Sharing her viewpoints is 27-year-old bubble tea shop owner Chua Jian Boon, who is also Xiang Lian Youth Association (Kulai) chairman.
He said he had received remarkable assistance from his friends and family in the operation of his business during the movement control order period while being actively engaged in volunteer work.
“Our association works under the flag of Southern Volunteers where we help and guide the elderly in PPV centres, apart from going to housing areas or supermarkets to register members of the public on the MySejahtera app,” he said.
“The association is moved by the continuous donations of necessary items from people in Kulai, items that we deliver directly to those in need.”
One of their recent activities was delivering 420 packs of vegetables to residents of Taman Bahagia and Senai Idaman in Kulai, added Chua.
As for college student Chin Wei Bin, 23, doing volunteer work at the Persada Johor International Convention Centre (Persada) PPV has been nothing but satisfying as he gets to work side by side with frontliners in helping people get vaccinated.
“I felt a calling to help people, in guiding them from the minute they entered the lobby until they exited the building.
“Most of the time we deal with the elderly, who are in the high-risk category, so we must be extra vigilant.
“Yet, somehow, the weariness from working long hours tends to dissipate each time we hear a ‘thank you’ from the vaccine recipients,” he said.
Working among other volunteers, he said, had also been an energy booster for him.
Another student, M. Calvin Dcroix, 19, said the most important thing in volunteer work was to have patience because one dealt with all sorts of people visiting the PPV centres for vaccination.
“We need strong soft skills since we are working with hundreds of people, each with his or her unique personality, and we must guide them from checkpoint to checkpoint.
“I feel that more PPVs need the support of youths, not just because of young people’s enthusiasm, but also because it is a fantastic opportunity to get to know others and observe how our healthcare system works,” he said.
For M. Navajothi, 29, working at Persada PPV for more than a month has given her the opportunity to learn another language and enhance her vocabulary to better assist vaccine recipients at the centre.
“Sometimes recipients, especially the elderly, have trouble reading and conversing.
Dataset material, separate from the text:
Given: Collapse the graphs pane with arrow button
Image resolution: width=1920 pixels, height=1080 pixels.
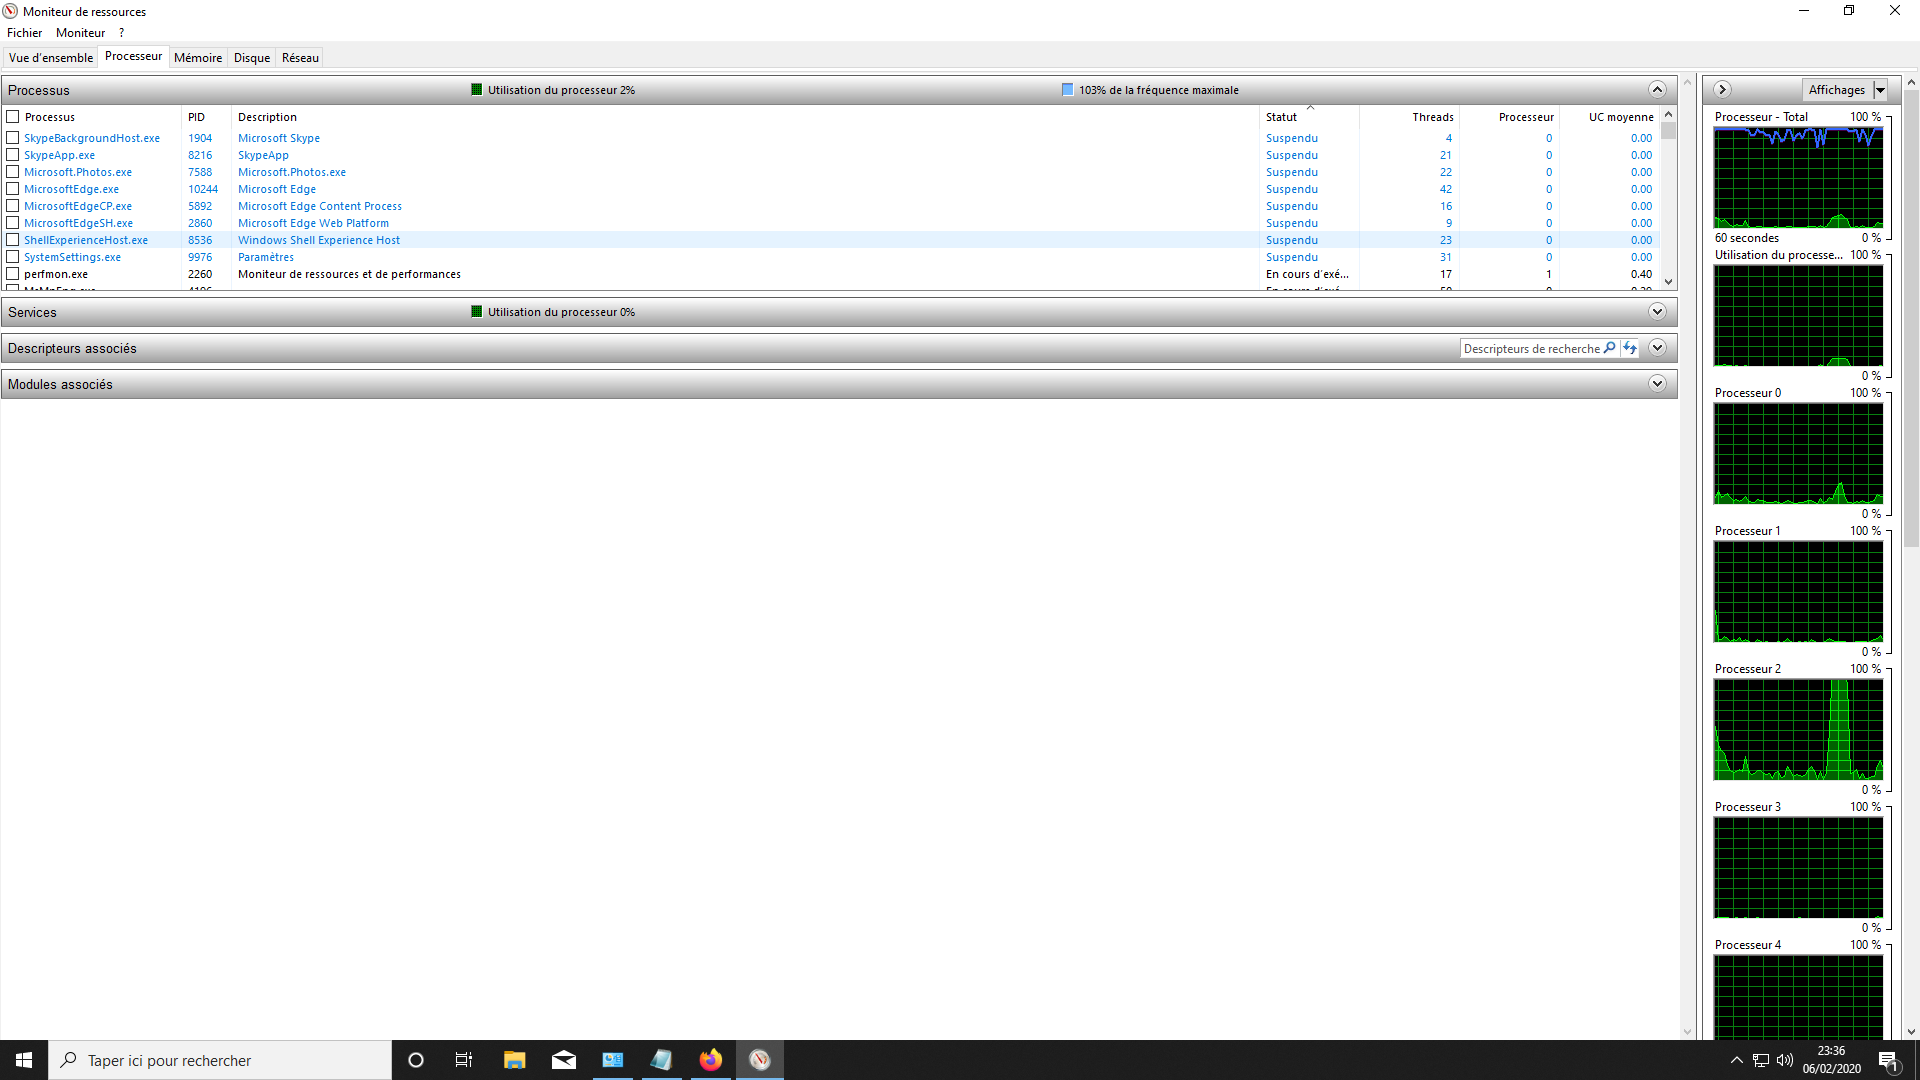Looking at the screenshot, I should coord(1722,90).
“So to better perform as volunteers, we should also enhance our skills.
“I used to work as an executive at a university here in the state. After resigning a few months ago, I decided to volunteer my time so that I could at least contribute to efforts in battling the pandemic,” she added.
Fairul Adzrean Mislan, 38, also decided on volunteer work after quitting the hotel industry earlier this year.
“What I am familiar with in the hotel industry is similar to what I do in the PPV centre here, so it takes less effort for me to blend in and adjust.
The Persada Malaysia Vaccine Support Volunteers (MyVac) leader continued, “The majority of the volunteers here are youngsters who have no experience in the service sector, so teaching them has been one of my priorities.
“We have become like a family of sorts among ourselves, which is reflected in our work,” he added.
Johor Prihatin volunteer Siti Aisyah Aminah Hanafiah, 23, said many of her friends had taken part in voluntary work at Persada and the Mid Valley PPV.
“I feel there is a great desire and support among the youth to do their bit and assist in simplifying the vaccination process for the public since there is a shortage of staff in the health sector.
“This is a wonderful indicator that they are eager to participate in something for the greater good,” she observed.
Kita Komuniti volunteer Justin Jerome Lowell John, 26, has been involved in volunteer work for the past three years.
But volunteering during the pandemic has turned out to be one of his tougher experiences.
“In April last year, I had one of the most unforgettable moments of my life when I handed out food aid to a mother of six,” he related.
“Her husband was in prison. It impacted me personally.”
John wondered how she would continue to survive with her children in these difficult times.
“Although the aid we gave was small, we hope that we had helped them a little in their struggles to survive day to day,” he added.